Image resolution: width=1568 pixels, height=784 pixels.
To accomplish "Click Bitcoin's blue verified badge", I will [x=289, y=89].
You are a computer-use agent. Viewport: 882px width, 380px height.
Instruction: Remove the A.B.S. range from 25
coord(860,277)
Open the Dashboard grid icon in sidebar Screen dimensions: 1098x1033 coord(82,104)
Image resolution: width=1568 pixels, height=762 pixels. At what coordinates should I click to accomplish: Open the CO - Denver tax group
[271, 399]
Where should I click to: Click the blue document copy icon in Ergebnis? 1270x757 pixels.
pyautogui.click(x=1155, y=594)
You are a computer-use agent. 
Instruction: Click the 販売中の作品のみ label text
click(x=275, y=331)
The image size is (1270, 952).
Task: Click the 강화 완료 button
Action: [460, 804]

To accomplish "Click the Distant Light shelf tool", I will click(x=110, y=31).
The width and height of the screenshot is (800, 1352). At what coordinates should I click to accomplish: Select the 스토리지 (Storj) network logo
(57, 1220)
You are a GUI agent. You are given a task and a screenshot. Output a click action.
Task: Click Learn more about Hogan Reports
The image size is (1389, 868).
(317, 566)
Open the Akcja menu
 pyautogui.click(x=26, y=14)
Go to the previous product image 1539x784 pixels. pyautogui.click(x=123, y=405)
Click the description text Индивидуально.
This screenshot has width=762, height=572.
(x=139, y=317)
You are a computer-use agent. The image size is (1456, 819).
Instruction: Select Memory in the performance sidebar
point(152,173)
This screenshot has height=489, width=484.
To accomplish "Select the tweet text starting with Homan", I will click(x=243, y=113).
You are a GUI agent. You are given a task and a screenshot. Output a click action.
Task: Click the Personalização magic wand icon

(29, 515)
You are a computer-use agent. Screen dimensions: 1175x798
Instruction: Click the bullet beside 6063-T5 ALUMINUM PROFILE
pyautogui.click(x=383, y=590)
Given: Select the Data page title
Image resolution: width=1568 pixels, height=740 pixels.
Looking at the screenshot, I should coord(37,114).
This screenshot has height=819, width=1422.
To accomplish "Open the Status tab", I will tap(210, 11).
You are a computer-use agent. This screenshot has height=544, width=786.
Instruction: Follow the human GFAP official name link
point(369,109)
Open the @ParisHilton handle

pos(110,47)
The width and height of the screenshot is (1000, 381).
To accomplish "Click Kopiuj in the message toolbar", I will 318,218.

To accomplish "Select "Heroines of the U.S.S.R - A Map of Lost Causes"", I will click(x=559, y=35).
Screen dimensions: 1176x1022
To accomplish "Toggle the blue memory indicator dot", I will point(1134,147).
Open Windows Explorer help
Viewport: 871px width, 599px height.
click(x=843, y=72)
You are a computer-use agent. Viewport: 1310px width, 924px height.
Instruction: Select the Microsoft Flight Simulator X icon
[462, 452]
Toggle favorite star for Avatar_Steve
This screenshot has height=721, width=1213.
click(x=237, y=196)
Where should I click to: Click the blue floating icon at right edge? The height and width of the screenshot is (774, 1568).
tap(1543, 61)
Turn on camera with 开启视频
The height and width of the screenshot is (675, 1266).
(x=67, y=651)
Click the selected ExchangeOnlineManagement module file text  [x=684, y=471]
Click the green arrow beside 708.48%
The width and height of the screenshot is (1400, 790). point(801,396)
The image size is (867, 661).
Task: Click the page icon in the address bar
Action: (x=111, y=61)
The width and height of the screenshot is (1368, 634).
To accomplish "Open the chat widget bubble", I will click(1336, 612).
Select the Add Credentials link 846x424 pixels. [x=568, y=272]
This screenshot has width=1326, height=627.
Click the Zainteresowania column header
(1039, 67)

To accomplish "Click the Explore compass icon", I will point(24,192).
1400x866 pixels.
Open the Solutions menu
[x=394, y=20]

◆ ◆ ◆

_WHAT YOU SHOULD DO_
Reproduce every one of the lines above, character for character.

_FINAL RESULT_
Image resolution: width=1568 pixels, height=784 pixels.
To accomplish "Click Bitcoin's blue verified badge", I will [x=289, y=89].
You are a computer-use agent. Viewport: 882px width, 380px height.
Instruction: Remove the A.B.S. range from 25
coord(860,277)
Open the Dashboard grid icon in sidebar Screen dimensions: 1098x1033 coord(82,104)
Image resolution: width=1568 pixels, height=762 pixels. At what coordinates should I click to accomplish: Open the CO - Denver tax group
[271, 399]
Where should I click to: Click the blue document copy icon in Ergebnis? 1270x757 pixels.
pyautogui.click(x=1155, y=594)
You are a computer-use agent. 
Instruction: Click the 販売中の作品のみ label text
click(x=275, y=331)
The image size is (1270, 952).
Task: Click the 강화 완료 button
Action: [460, 804]

To accomplish "Click the Distant Light shelf tool", I will click(x=110, y=31).
The width and height of the screenshot is (800, 1352). At what coordinates should I click to accomplish: Select the 스토리지 (Storj) network logo
(57, 1220)
You are a GUI agent. You are given a task and a screenshot. Output a click action.
Task: Click Learn more about Hogan Reports
The image size is (1389, 868).
(317, 566)
Open the Akcja menu
 pyautogui.click(x=26, y=14)
Go to the previous product image 1539x784 pixels. pyautogui.click(x=123, y=405)
Click the description text Индивидуально.
This screenshot has width=762, height=572.
(x=139, y=317)
You are a computer-use agent. The image size is (1456, 819).
Instruction: Select Memory in the performance sidebar
point(152,173)
This screenshot has height=489, width=484.
To accomplish "Select the tweet text starting with Homan", I will click(x=243, y=113).
You are a GUI agent. You are given a task and a screenshot. Output a click action.
Task: Click the Personalização magic wand icon

(29, 515)
You are a computer-use agent. Screen dimensions: 1175x798
Instruction: Click the bullet beside 6063-T5 ALUMINUM PROFILE
pyautogui.click(x=383, y=590)
Given: Select the Data page title
Image resolution: width=1568 pixels, height=740 pixels.
Looking at the screenshot, I should coord(37,114).
This screenshot has height=819, width=1422.
To accomplish "Open the Status tab", I will tap(210, 11).
You are a computer-use agent. This screenshot has height=544, width=786.
Instruction: Follow the human GFAP official name link
point(369,109)
Open the @ParisHilton handle

pos(110,47)
The width and height of the screenshot is (1000, 381).
To accomplish "Click Kopiuj in the message toolbar", I will 318,218.

To accomplish "Select "Heroines of the U.S.S.R - A Map of Lost Causes"", I will click(x=559, y=35).
Screen dimensions: 1176x1022
To accomplish "Toggle the blue memory indicator dot", I will point(1134,147).
Open Windows Explorer help
Viewport: 871px width, 599px height.
click(x=843, y=72)
You are a computer-use agent. Viewport: 1310px width, 924px height.
Instruction: Select the Microsoft Flight Simulator X icon
[462, 452]
Toggle favorite star for Avatar_Steve
This screenshot has height=721, width=1213.
click(x=237, y=196)
Where should I click to: Click the blue floating icon at right edge? The height and width of the screenshot is (774, 1568).
tap(1543, 61)
Turn on camera with 开启视频
The height and width of the screenshot is (675, 1266).
(x=67, y=651)
Click the selected ExchangeOnlineManagement module file text  [x=684, y=471]
Click the green arrow beside 708.48%
The width and height of the screenshot is (1400, 790). point(801,396)
The image size is (867, 661).
Task: Click the page icon in the address bar
Action: (x=111, y=61)
The width and height of the screenshot is (1368, 634).
To accomplish "Open the chat widget bubble", I will click(1336, 612).
Select the Add Credentials link 846x424 pixels. [x=568, y=272]
This screenshot has width=1326, height=627.
Click the Zainteresowania column header
(1039, 67)

To accomplish "Click the Explore compass icon", I will point(24,192).
1400x866 pixels.
Open the Solutions menu
[x=394, y=20]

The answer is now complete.